Goal:
Pick out every line in the records below that contains the word "This" and copy each of those lines.

Data:
──────

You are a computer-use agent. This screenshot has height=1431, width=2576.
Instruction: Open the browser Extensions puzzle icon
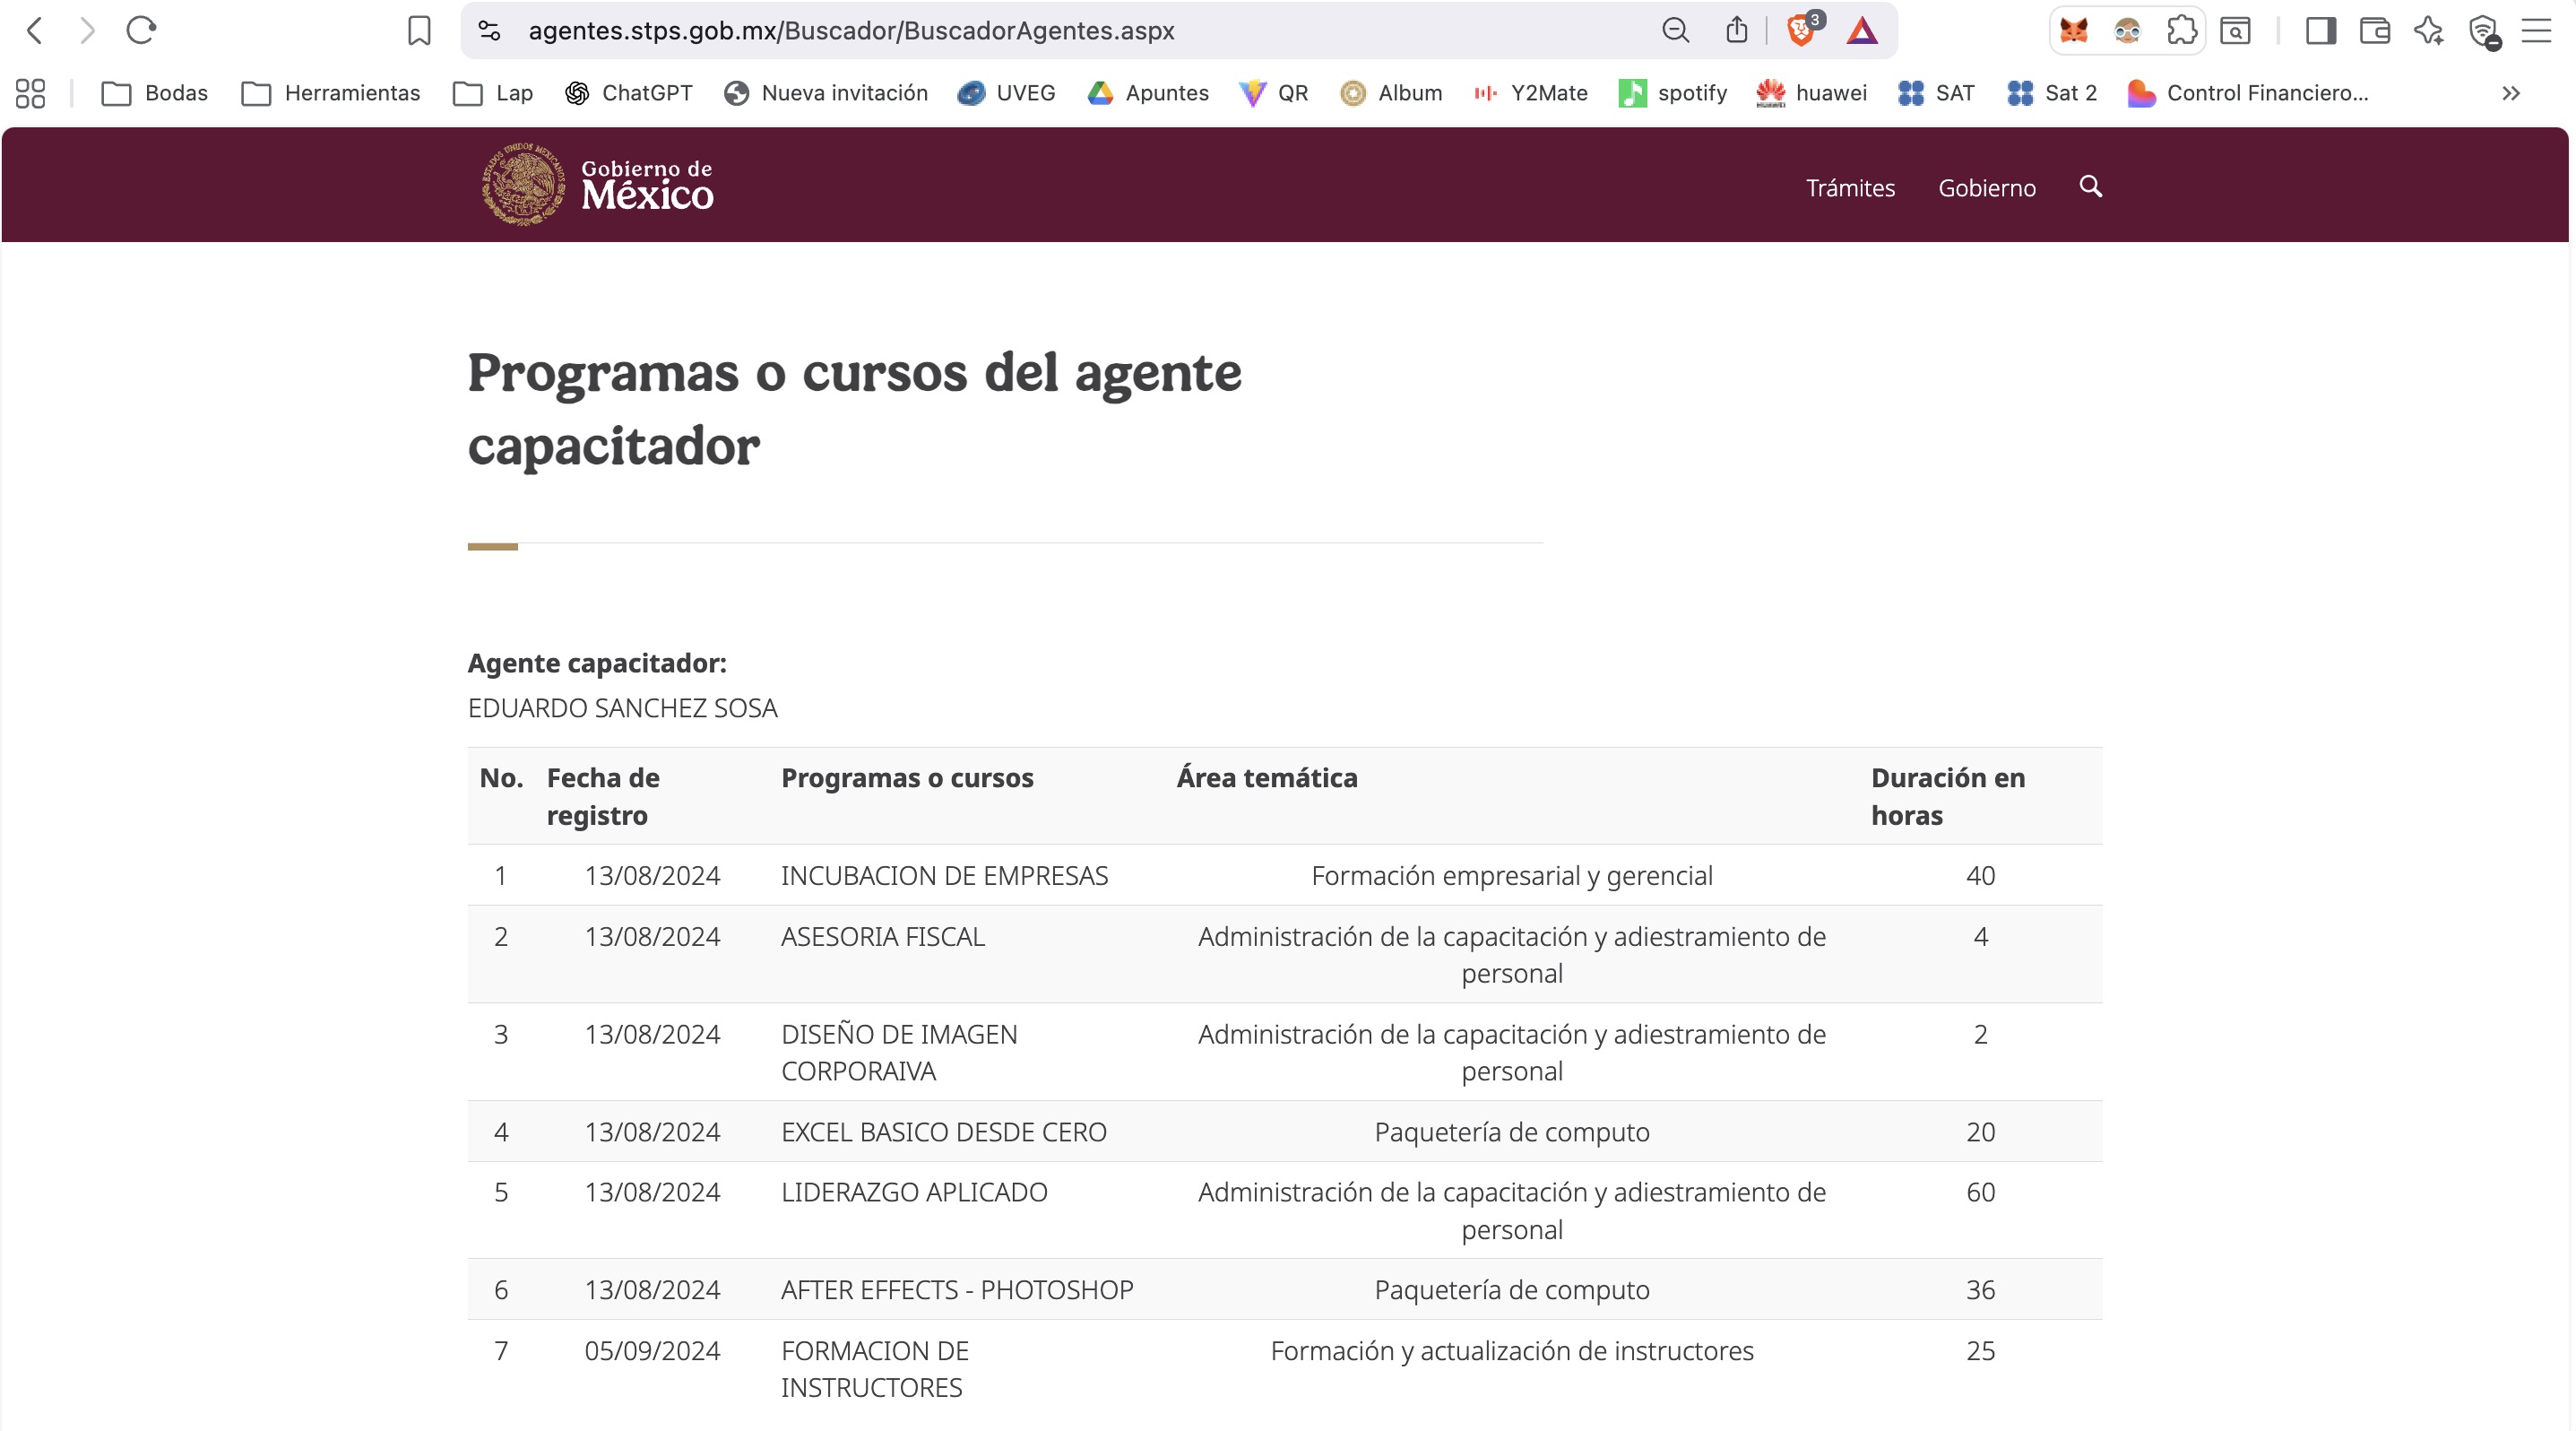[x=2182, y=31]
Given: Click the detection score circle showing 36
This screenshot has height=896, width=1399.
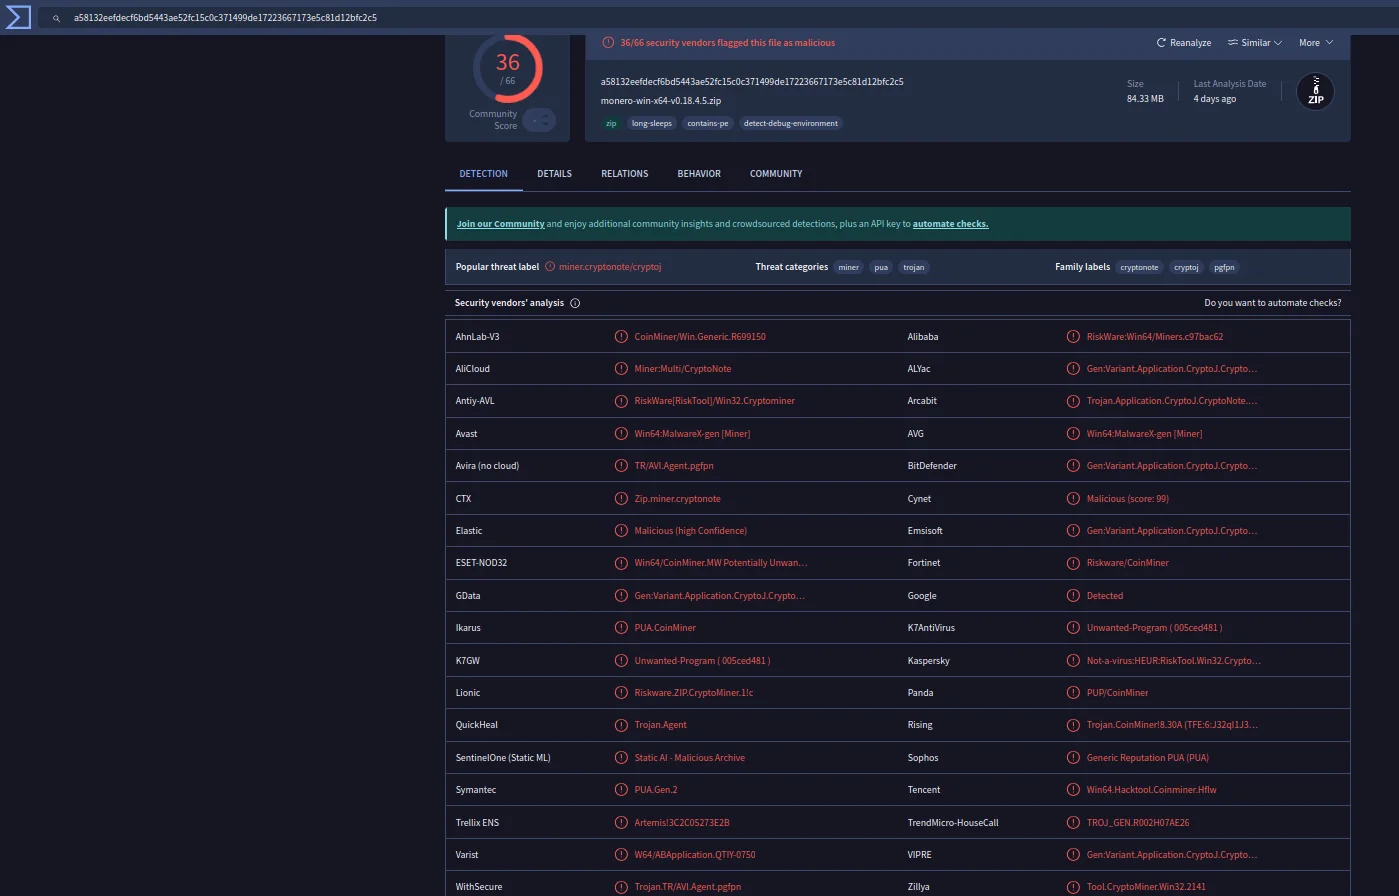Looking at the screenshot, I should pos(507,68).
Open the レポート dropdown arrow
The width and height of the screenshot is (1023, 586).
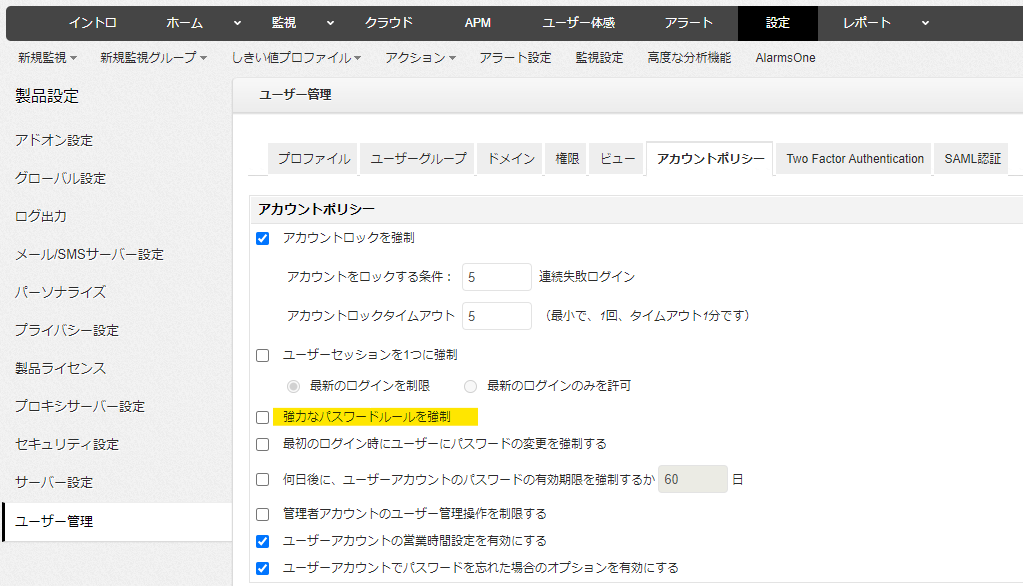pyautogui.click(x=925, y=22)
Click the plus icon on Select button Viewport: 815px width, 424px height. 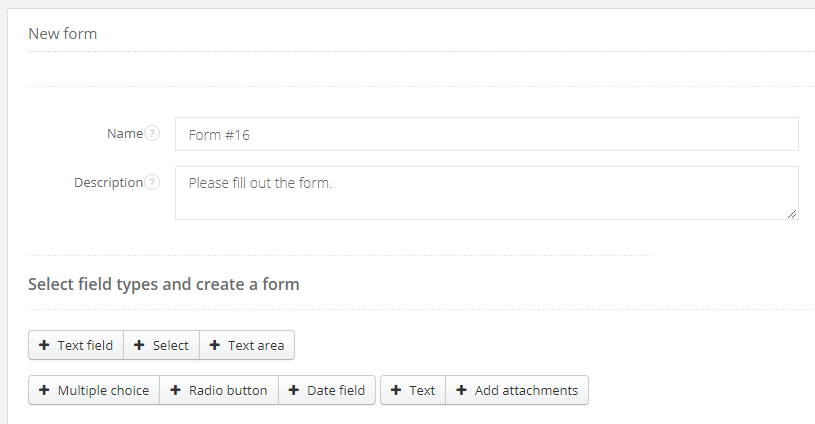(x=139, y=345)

──────

Exercise answer:
You are a computer-use agent. This screenshot has height=1431, width=2576.
This screenshot has height=896, width=1399.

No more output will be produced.